In the present case the machinery of the factory belonging to the firm was transferred to the private limited company. Assuming that thereby readjustment of the business relationship was intended the liability to be taxed in respect of the readjustment had to be determined according to the strict legal form of the transaction. The company was a legal entity distinct from the partnership under the general law. Transfer of the machinery was by the firm to the company ; and the legal effect of the transaction was to convey for consideration the rights of the firm in the machinery to the company. The transaction resulted in excess realization over the written down value of the machinery to the firm, and the liability to tax, if any, arising under the Act could not be avoided merely because in consequence of the transfer the interest of the partners in the machinery was substituted by an interest in the shares of the company which owned the machinery.
Counsel for the assessee also contended that where a transfer of the assets is effected with a view to close down the business no taxable profits result, because the transfer is not in the course of business of the assessee. This court held in Commissioner of Income-tax v. West Coast Chemicals & Industries Ltd. that where business is sold as a going concern and the sale of the assets is a realisation sale, the difference between the written down value and the price attributable to the assets which were admitted to depreciation is not taxable under section 10(2)(vii), proviso (ii), as it stood enacted before it was amended by Act 67 of 1949. In the present case the Tribunal has recorded no finding that the transfer was " a realization sale, " or in the course of winding up of the business.
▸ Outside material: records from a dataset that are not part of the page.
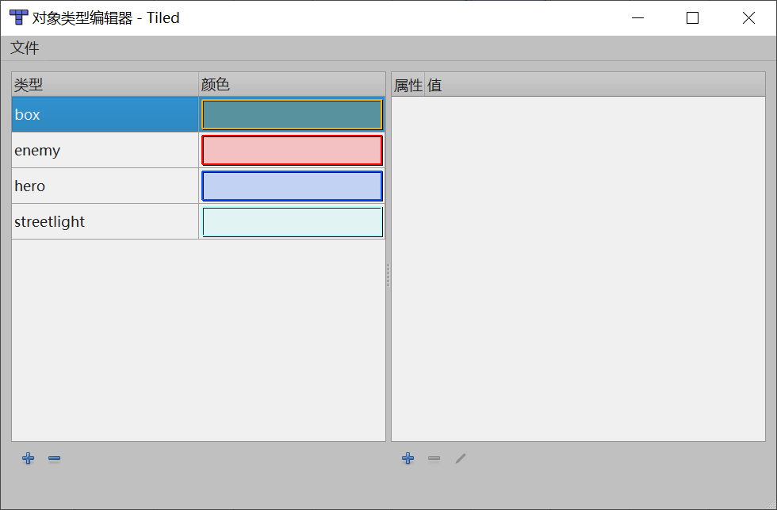Viewport: 777px width, 510px height.
Task: Click the 属性 column header
Action: pyautogui.click(x=408, y=85)
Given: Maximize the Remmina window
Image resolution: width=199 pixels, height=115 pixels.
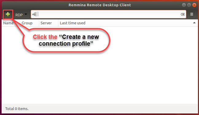Looking at the screenshot, I should point(189,5).
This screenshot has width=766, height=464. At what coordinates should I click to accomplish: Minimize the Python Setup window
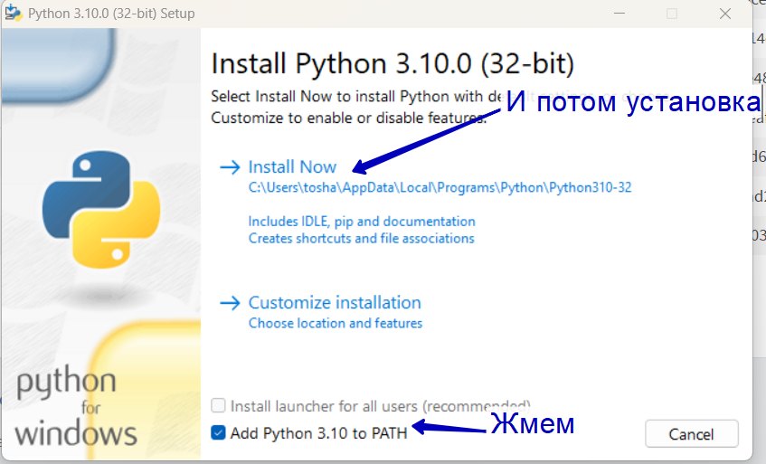click(619, 14)
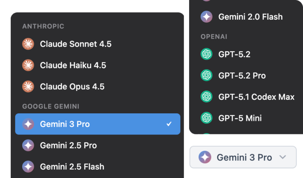Click the Gemini 2.5 Flash sparkle icon
Screen dimensions: 303x178
tap(28, 167)
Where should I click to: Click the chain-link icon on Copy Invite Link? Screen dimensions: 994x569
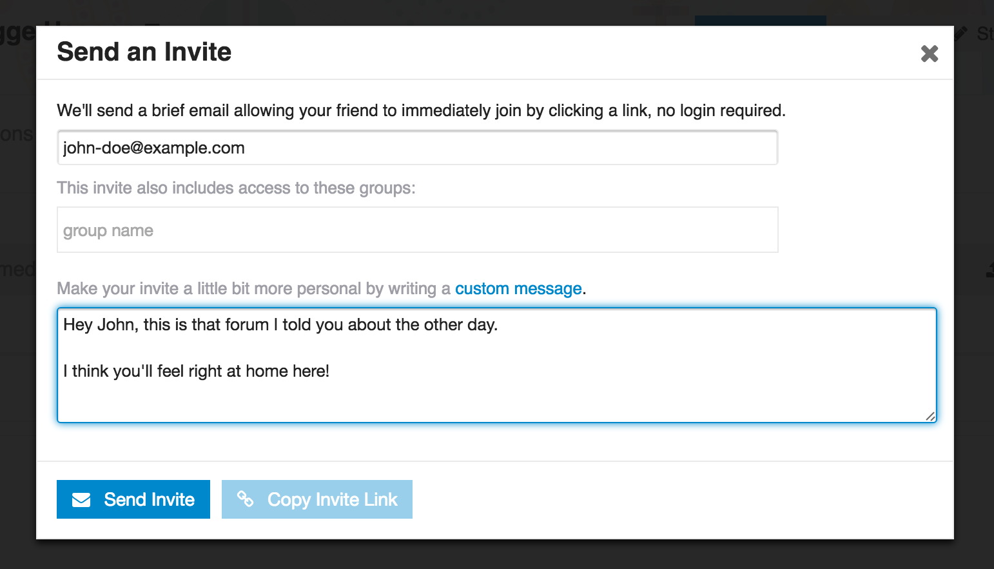tap(245, 499)
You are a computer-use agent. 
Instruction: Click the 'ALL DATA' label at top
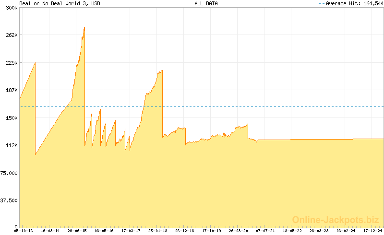pos(206,3)
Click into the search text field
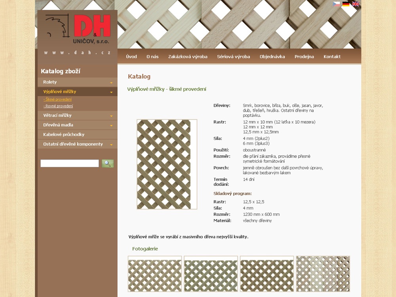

The observations made by the revenue authorities suggest that only the manufacturing side of the business was closed and not the business of purchasing and selling the cloth. The High Court observed that it was not possible to say that the entire business carried on by the firm at Surat, namely, the manufacturing of art silk cloth and sale thereof, was not taken over by the company. We do not propose to express any opinion on the correctness of that view, for, in our judgment, by virtue of the amendment made in section 10(2)(vii), proviso (ii), of the Indian Income-tax Act, 1922, by section 11 of the Taxation Laws (Extension to Merged States and Amendment) Act, 67 of 1949, even under a "realization sale" excess over the written down value not exceeding the difference between the original cost and the written down value is liable to be brought to tax. In the West Coast Chemicals & Industries Ltd.'s case, income received in the accounting year ending April 30, 1944, was sought to be brought to tax and the second proviso to section 10(2)(vii) in the relevant assessment year read as follows :
" Provided further that where the amount for which any such machinery or plant is sold exceeds the written down value, the excess shall be deemed to be profits of the previous year in which the sale took place. "
Clause (vii) and the second proviso were amended by Act 8 of 1946, and further amended by Act 67 of 1949. The relevant part of clause (vii) of section 10(2) which falls to be construed in the present case reads as follows :
" Such profits or gains shall be computed after making the following allowances, namely :......
(vii) in respect of any such building, machinery or plant which has been sold or discarded or demolished or destroyed, the amount by which the written down value thereof exceeds the amount for which the building, machinery or plant, as the case may be, is actually sold or its scrap value :......
Provided further that where the amount for which any such building, machinery or plant is sold, whether during the continuance of the business or after the cessation thereof, exceeds the written down value, so much of the excess as does not exceed the difference between the original cost and the written down value shall be deemed to be profits of the previous year in which the sale took place. "
In Commissioner of Income-tax v. Ajax Products Ltd. this court observed that under the Act before it was amended by Act 67 of 1949, three conditions had to be satisfied : (i) during the entire previous year or a part thereof, the business should have been carried on by the assessee ; (ii) the building machinery or plant should have been used in the business ; and (iii) the building, machinery or plant should have been sold when the business was being carried on and not for the purpose of closing it down or winding it up ; but by the insertion of the words " whether during the continuance of the business or after the cessation thereof " in the proviso by the amendment of 1949, the third condition for the exigibility of the excess to tax was removed. The court observed that, if during the entire previous year or a part thereof, the business was carried on by the assessee and the building, machinery or plant was used in the business, the excess over the written down value was liable to tax by virtue of the second proviso to section 10(2)(vii), even though the sale took place in the year of account after the closure of the business. If, since the amendment of the proviso, liability to pay tax on the excess over the written down value arises, whether the sale of building, machinery or plant is before or after the closure of the business, it would be illogical to say that the excess is not taxable if the sale is for the closing down or in the course of winding up of the business. The plea that the sale was in the course of realization of assets of the business and on that account the excess over the written down value was not taxable cannot be accepted.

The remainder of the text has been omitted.